Minori stranieri non accompagnati: Milano, Caritas e Comune lanciano il progetto di “Accoglienza familiare”. Al via percorsi di formazione

Sviluppare l’affido familiare di minori stranieri non accompagnati finora accolti in comunità. È questo l’obiettivo del progetto “Accoglienza familiare per adolescenti migranti soli” promosso congiuntamente da Caritas Ambrosiana e Comune di Milano, che si sono impegnati a cercare persone e famiglie disponibili all’affido.
“I minori stranieri non accompagnati nelle comunità di Milano sono 830”, spiega Caritas Ambrosiana in una nota, precisando che “attualmente non tutti sono in grado di proseguire il percorso di integrazione con un’accoglienza in famiglia”. Al momento sono 14 i ragazzi pronti ad essere in famiglia: hanno tra i 15 e i 18 anni, vengono in parte da Egitto e Maghreb, in parte dall’Africa Sub-sahariana, parlano l’italiano, hanno conseguito il diploma di licenza media e studiano per diventare cuoco, elettricista, muratore.
“Sono giovani pieni di entusiasmo, hanno bisogno di famiglie e adulti in genere in grado di farli sentire a casa, di sostenerli di fronte alle inevitabili difficoltà che troveranno sulla loro strada, di stimolarli a dare il meglio”, spiega Matteo Zappa, responsabile area minori e famiglia di Caritas Ambrosiana. “Per ognuno di loro – prosegue – ci siamo posti l’obiettivo di trovare un’opportunità nel giro dei prossimi mesi e dalle prime reazioni che abbiamo registrato siamo fiduciosi di centrarlo”.

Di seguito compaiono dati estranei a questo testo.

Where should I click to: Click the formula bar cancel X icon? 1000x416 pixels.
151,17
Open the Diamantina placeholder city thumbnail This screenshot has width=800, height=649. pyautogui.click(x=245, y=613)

Possono diventare “affidatari” persone singole o coppie, sposate o conviventi senza vincoli di età. Chi manifesta interesse all’affido è invitato a partecipare a percorsi di informazione e formazione. Il primo partirà venerdì 11 gennaio nella sede di Caritas Ambrosiana a Milano; altri due cominceranno il 25 gennaio e l’8 febbraio. “Solo dopo aver concluso la formazione, chi desidera – precisa Caritas Ambrosiana – può iniziare un percorso di conoscenza individuale personalizzato che può portare alla sottoscrizione del patto di affido con il quale si formalizza l’inserimento presso la famiglia affidataria; si avvia l’erogazione di una somma di denaro mensile per contribuire alle spese di mantenimento del minore e si attiva la copertura assicurativa prevista dalla Regione Lombardia per gli affidi familiari”.